(Raw records)
........

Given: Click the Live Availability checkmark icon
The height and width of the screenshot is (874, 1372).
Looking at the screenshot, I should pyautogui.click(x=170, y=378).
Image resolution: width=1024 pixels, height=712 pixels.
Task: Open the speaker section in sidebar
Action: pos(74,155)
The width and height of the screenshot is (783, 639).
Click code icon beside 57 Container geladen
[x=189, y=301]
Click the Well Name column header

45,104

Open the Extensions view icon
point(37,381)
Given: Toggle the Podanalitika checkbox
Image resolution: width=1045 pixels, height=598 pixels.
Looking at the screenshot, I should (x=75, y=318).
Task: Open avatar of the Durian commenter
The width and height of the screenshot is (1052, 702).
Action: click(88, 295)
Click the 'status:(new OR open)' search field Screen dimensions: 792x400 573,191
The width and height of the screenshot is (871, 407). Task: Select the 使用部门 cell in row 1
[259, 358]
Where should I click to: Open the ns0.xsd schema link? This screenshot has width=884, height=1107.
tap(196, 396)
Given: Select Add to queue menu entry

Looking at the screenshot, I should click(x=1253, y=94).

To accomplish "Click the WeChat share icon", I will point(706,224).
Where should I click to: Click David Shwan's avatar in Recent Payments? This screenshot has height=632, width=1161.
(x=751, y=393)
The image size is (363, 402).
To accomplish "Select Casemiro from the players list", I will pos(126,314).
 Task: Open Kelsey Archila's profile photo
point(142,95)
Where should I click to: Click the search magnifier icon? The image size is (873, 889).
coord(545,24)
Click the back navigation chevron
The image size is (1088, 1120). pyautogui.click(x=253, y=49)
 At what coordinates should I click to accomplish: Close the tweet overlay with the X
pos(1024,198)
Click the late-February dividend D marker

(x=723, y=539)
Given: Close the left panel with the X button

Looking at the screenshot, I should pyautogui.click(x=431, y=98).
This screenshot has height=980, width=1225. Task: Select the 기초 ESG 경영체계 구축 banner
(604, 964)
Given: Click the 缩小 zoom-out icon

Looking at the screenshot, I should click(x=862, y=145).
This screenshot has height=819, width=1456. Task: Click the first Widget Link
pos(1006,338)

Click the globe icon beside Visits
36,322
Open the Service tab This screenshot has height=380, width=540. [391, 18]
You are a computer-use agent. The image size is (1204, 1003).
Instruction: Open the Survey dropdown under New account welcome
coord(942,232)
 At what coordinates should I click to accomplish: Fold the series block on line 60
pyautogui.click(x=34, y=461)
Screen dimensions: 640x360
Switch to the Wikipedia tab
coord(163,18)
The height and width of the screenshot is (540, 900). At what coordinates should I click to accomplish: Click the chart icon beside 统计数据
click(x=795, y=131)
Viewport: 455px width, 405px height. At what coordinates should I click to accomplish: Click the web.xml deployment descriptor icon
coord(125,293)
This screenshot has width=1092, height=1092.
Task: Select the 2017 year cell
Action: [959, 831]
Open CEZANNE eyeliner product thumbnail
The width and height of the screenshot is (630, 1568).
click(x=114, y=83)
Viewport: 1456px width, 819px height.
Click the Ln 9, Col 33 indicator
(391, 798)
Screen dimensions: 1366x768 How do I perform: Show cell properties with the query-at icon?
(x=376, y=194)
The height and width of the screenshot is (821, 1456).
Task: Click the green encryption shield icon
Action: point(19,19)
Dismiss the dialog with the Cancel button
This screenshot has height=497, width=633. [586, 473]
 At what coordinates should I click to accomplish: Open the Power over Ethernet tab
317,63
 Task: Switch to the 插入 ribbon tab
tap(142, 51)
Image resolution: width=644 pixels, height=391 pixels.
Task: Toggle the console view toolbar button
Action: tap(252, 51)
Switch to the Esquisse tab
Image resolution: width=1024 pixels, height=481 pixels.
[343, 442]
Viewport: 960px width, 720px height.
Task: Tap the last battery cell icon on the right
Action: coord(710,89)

........

• Set problem: Go through all the rows and change "Where should I click to" to "Where do I click to" wherever it occurs. Leave everything else unchanged.

• Final result:
Given: Click the Live Availability checkmark icon
The height and width of the screenshot is (874, 1372).
Looking at the screenshot, I should pyautogui.click(x=170, y=378).
Image resolution: width=1024 pixels, height=712 pixels.
Task: Open the speaker section in sidebar
Action: pos(74,155)
The width and height of the screenshot is (783, 639).
Click code icon beside 57 Container geladen
[x=189, y=301]
Click the Well Name column header

45,104

Open the Extensions view icon
point(37,381)
Given: Toggle the Podanalitika checkbox
Image resolution: width=1045 pixels, height=598 pixels.
Looking at the screenshot, I should (x=75, y=318).
Task: Open avatar of the Durian commenter
The width and height of the screenshot is (1052, 702).
Action: click(88, 295)
Click the 'status:(new OR open)' search field Screen dimensions: 792x400 573,191
The width and height of the screenshot is (871, 407). Task: Select the 使用部门 cell in row 1
[259, 358]
Where do I click to: Open the ns0.xsd schema link? This screenshot has width=884, height=1107.
tap(196, 396)
Given: Select Add to queue menu entry

Looking at the screenshot, I should click(x=1253, y=94).

To accomplish "Click the WeChat share icon", I will point(706,224).
Where do I click to: Click David Shwan's avatar in Recent Payments? This screenshot has height=632, width=1161.
(x=751, y=393)
The image size is (363, 402).
To accomplish "Select Casemiro from the players list", I will pos(126,314).
 Task: Open Kelsey Archila's profile photo
point(142,95)
Where do I click to: Click the search magnifier icon? The image size is (873, 889).
coord(545,24)
Click the back navigation chevron
The image size is (1088, 1120). pyautogui.click(x=253, y=49)
 At what coordinates should I click to accomplish: Close the tweet overlay with the X
pos(1024,198)
Click the late-February dividend D marker

(x=723, y=539)
Given: Close the left panel with the X button

Looking at the screenshot, I should pyautogui.click(x=431, y=98).
This screenshot has height=980, width=1225. Task: Select the 기초 ESG 경영체계 구축 banner
(604, 964)
Given: Click the 缩小 zoom-out icon

Looking at the screenshot, I should click(x=862, y=145).
This screenshot has height=819, width=1456. Task: Click the first Widget Link
pos(1006,338)

Click the globe icon beside Visits
36,322
Open the Service tab This screenshot has height=380, width=540. [391, 18]
You are a computer-use agent. The image size is (1204, 1003).
Instruction: Open the Survey dropdown under New account welcome
coord(942,232)
 At what coordinates should I click to accomplish: Fold the series block on line 60
pyautogui.click(x=34, y=461)
Screen dimensions: 640x360
Switch to the Wikipedia tab
coord(163,18)
The height and width of the screenshot is (540, 900). At what coordinates should I click to accomplish: Click the chart icon beside 统计数据
click(x=795, y=131)
Viewport: 455px width, 405px height. At what coordinates should I click to accomplish: Click the web.xml deployment descriptor icon
coord(125,293)
This screenshot has width=1092, height=1092.
Task: Select the 2017 year cell
Action: [959, 831]
Open CEZANNE eyeliner product thumbnail
The width and height of the screenshot is (630, 1568).
click(x=114, y=83)
Viewport: 1456px width, 819px height.
Click the Ln 9, Col 33 indicator
(391, 798)
Screen dimensions: 1366x768 How do I perform: Show cell properties with the query-at icon?
(x=376, y=194)
The height and width of the screenshot is (821, 1456).
Task: Click the green encryption shield icon
Action: point(19,19)
Dismiss the dialog with the Cancel button
This screenshot has height=497, width=633. [586, 473]
 At what coordinates should I click to accomplish: Open the Power over Ethernet tab
317,63
 Task: Switch to the 插入 ribbon tab
tap(142, 51)
Image resolution: width=644 pixels, height=391 pixels.
Task: Toggle the console view toolbar button
Action: tap(252, 51)
Switch to the Esquisse tab
Image resolution: width=1024 pixels, height=481 pixels.
[343, 442]
Viewport: 960px width, 720px height.
Task: Tap the last battery cell icon on the right
Action: coord(710,89)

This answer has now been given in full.